Ironically, this pattern breaks from standard Keynesian theory — the guiding intellectual framework for those that designed the stimulus. The basic concept of stimulus spending is to fill in the gaps of output and consumption in the economy during a recession to boost the economy back to a point of recovery. According to textbook Keynesian expansionary and contractionary rules, stimulus spending should begin at the start of an economic downturn and cease when GDP is once again growing at a positive rate.

If Congress were actually following this theory, then federal spending — aka stimulus — would have increased in the first quarter of 2008, peaked in the third quarter of 2008 and returned to pre-recession levels as the economy began to show positive GDP growth in mid-2009. However, tax benefits from the Recovery Act were not made available until the trough of the recession — when the economy was darkest. Further, most grants, contracts, and loans to businesses made available under the Recovery Act did not begin to be disbursed until the economy was expanding again.

Theoretically, by this measure it could be argued the stimulus didn’t “work” or didn’t have anything to do with the recovery. The Recovery Act was at best faux-Keynesianism.

Still, there are plenty of other measures that suggest the stimulus “worked” or “failed” — it all depends on what benchmark you want to use to measure success.

For instance, the White House claimed that the Recovery Act would prevent unemployment from passing 8 percent, when in fact it peaked at 10 percent. Therefore, many center-right commenters have declared the stimulus a failure because unemployment remains at 7.9 percent today (and the White House also claimed that by January 2013 unemployment would be down to 5.2 percent because of stimulus spending). The second chart below reflects this.

Center-left commenters counter that these unemployment projections did not fully account for how bad the economy was going to get. Moreover, they argue that without the stimulus the economy would be much worse off and unemployment would be higher, therefore it was a success. But by this logic, the stimulus was destined to be a success because no matter how bad unemployment got, even to 25 percent, stimulus supporters could just claim job losses would have been even greater without the economic support. Therefore, success by any result.

Meanwhile, the libertarian view is that stimulus spending crowded out private sector spending and prevented the recession from clearing away asset bubbles and reallocating resources via creative destruction. But just like the progressive claim, we can’t know this for sure either because this counterfactual is as unknowable as the “it could have been worse” theory.

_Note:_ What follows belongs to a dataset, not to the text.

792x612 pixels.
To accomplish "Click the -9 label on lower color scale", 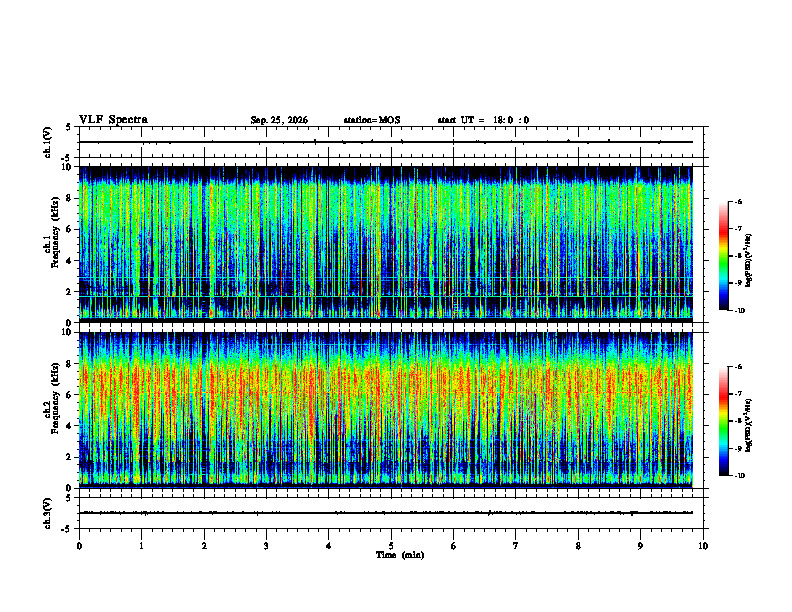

It is also clear from observing anecdotal stories that there are conflicting views on the affects of the stimulus on employment in America — whether positive or negative.

  • In January 2010, Charleston, SC Mayor Joe Riley credited the Recovery Act with job creation in his city, highlighting $16 million received from the federal government to help “pay for affordable housing renovations, new police officers, a new community center and more.”
  • However, across the country Seattle was not as successful in turning Recovery Act funds into job opportunities. In August 2011, the Seattle Post Intelligencer reported that a $20 million grant designed to create 2,000 jobs was used to hire a mere 14 workers to weatherize three homes. This was a far cry from the 2,000 homes that were intended to be retrofitted.

This ultimately means there is no perfect benchmark that we can measure the Recovery Act against to determine whether it was a good program that “saved” the economy, or an awful one that “made things worse.” That’s what drives the conflict. Every methodology that has attempted to measure how many jobs were created by the stimulus has to deal with a host of exogenous factors that cloud the final judgment. Many use multipliers to estimate the affects of particular types of spending and tax breaks, but these are estimates built from macroeconomic models that are by their very nature of full of assumptions, simplified metrics of the economy, and estimates themselves. As a result we get a lot of dubious estimates built from models of estimates.